Currently CSharpier only supports being passed a directory to recursively scan for .cs files. If a directory is not supplied, it will use the current directory.

--check

Used to check if your files are already formatted. Outputs any files that have not already been formatted. This will return exit code 1 if there are unformatted files which is useful for CI pipelines.

--fast

CSharpier validates the changes it makes to a file. It does this by comparing the syntax tree before and after formatting, but ignoring any whitespace trivia in the syntax tree. If a file fails validation, CSharpier will output the lines that differ. If this happens it indicates a bug in CSharpier's code.
This validation may be skipped by passing the --fast argument. Validation appears to increase the formatting time by ~50%.

An example of CSharpier finding a file that failed validation.

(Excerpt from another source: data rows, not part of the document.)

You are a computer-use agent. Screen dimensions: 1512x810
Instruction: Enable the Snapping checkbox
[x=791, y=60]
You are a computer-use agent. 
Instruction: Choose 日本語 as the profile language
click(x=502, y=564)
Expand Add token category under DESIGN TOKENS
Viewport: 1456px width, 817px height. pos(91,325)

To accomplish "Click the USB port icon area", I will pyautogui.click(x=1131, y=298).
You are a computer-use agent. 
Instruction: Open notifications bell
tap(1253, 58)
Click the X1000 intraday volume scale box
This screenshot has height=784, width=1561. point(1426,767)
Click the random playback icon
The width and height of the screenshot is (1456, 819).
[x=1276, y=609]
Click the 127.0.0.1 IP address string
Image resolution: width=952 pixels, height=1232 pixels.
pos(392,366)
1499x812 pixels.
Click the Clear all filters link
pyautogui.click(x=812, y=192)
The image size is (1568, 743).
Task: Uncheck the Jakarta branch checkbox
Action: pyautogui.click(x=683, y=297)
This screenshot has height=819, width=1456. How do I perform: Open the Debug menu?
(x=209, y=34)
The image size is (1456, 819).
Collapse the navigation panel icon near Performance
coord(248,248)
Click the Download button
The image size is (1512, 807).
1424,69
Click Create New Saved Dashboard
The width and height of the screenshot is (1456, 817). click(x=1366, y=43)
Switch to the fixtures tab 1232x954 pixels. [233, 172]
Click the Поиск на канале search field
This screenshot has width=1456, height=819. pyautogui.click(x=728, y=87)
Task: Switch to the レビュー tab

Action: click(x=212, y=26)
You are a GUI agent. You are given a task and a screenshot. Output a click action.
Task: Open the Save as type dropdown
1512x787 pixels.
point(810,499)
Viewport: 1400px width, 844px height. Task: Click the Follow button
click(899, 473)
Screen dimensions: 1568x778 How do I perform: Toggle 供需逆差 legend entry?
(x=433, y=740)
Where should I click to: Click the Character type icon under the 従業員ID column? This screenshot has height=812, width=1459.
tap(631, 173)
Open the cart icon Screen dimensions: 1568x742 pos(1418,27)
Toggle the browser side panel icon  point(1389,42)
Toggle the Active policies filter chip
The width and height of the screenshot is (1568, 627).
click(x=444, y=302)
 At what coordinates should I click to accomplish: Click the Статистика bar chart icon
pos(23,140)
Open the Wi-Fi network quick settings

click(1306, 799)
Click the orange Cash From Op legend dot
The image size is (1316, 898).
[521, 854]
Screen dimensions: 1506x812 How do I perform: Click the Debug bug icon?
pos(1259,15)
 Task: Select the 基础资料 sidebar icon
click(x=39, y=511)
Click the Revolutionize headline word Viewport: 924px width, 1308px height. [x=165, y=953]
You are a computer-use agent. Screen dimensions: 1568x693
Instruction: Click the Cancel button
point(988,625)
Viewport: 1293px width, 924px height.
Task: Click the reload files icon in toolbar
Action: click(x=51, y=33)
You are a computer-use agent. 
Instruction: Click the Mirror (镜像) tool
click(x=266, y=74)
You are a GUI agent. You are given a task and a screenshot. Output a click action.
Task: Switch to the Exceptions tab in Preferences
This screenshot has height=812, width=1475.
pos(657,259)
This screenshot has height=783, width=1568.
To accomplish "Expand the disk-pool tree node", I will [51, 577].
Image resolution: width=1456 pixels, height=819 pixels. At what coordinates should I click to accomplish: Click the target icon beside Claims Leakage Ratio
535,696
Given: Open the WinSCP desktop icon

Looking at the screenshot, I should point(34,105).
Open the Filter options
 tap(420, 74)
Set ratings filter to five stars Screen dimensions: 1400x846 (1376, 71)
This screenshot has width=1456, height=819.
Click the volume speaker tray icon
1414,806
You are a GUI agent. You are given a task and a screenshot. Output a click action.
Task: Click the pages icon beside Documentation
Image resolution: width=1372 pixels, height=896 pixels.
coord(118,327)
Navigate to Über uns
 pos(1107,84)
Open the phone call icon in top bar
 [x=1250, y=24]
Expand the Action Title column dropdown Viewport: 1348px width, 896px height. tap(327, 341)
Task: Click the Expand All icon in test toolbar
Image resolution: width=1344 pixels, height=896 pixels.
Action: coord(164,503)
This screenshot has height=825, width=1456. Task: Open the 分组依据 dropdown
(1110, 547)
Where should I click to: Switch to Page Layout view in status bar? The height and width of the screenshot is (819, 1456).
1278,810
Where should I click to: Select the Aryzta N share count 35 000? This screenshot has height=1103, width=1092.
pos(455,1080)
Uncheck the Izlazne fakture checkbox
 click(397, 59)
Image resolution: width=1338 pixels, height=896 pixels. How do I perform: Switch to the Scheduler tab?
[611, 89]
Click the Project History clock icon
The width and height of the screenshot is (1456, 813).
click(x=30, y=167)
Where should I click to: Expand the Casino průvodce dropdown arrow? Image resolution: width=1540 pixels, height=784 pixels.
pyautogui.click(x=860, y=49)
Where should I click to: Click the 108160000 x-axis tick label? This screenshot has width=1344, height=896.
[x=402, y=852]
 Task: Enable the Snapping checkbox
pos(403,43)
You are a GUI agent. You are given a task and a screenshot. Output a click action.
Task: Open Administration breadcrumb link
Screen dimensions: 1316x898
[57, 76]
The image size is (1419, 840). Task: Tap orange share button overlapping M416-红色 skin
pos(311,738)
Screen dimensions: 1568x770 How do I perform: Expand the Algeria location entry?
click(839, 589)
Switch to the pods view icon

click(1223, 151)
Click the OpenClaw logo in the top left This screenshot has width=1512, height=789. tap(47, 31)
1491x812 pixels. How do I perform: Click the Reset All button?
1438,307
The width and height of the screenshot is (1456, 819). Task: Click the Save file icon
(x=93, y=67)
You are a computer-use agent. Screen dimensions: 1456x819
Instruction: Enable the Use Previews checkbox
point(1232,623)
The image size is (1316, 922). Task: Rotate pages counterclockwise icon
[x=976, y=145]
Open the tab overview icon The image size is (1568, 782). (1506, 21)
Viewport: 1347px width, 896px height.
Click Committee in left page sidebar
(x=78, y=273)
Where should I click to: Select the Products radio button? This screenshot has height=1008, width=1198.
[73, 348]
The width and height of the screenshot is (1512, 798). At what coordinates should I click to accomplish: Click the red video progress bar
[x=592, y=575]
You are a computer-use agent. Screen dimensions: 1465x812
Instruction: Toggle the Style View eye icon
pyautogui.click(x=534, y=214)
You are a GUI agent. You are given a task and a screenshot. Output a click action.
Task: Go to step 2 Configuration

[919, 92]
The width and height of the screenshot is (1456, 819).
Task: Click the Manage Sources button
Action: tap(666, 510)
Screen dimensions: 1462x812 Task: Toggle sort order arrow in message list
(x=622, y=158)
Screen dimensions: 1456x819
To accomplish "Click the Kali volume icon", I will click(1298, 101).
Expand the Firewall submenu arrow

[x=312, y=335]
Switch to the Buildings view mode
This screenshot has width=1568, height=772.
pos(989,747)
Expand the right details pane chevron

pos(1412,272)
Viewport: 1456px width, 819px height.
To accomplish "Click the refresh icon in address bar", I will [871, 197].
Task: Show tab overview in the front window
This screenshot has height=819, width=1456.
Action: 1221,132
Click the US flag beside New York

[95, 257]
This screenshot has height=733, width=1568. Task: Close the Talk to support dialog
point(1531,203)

\src\[Snip]\AbstractReferenceFinder_GlobalSuppressions.cs       - failed syntax tree validation
    Original: Around Line 280
            }

            if (prefix.Span[^2] is < 'A' or > 'Z')
            {
                return false;
            }

            if (prefix.Span[^1] is not ':')
    Formatted: Around Line 330
            }

            if (prefix.Span[^2] is )
            {
                return false;
            }

            if (prefix.Span[^1] is not ':')

IDE Support

Rider

  1. Open Settings
  2. Tools - File Watchers
  3. Add New File Watcher
    • File Type: C# File
    • Program: dotnet
    • Arguments: csharpier $FilePath$
    • Output paths to refresh: $FilePath$
    • Advanced Options - Auto-save edited files...: This should probably be off otherwise if you pause while coding csharpier will reformat the file as is.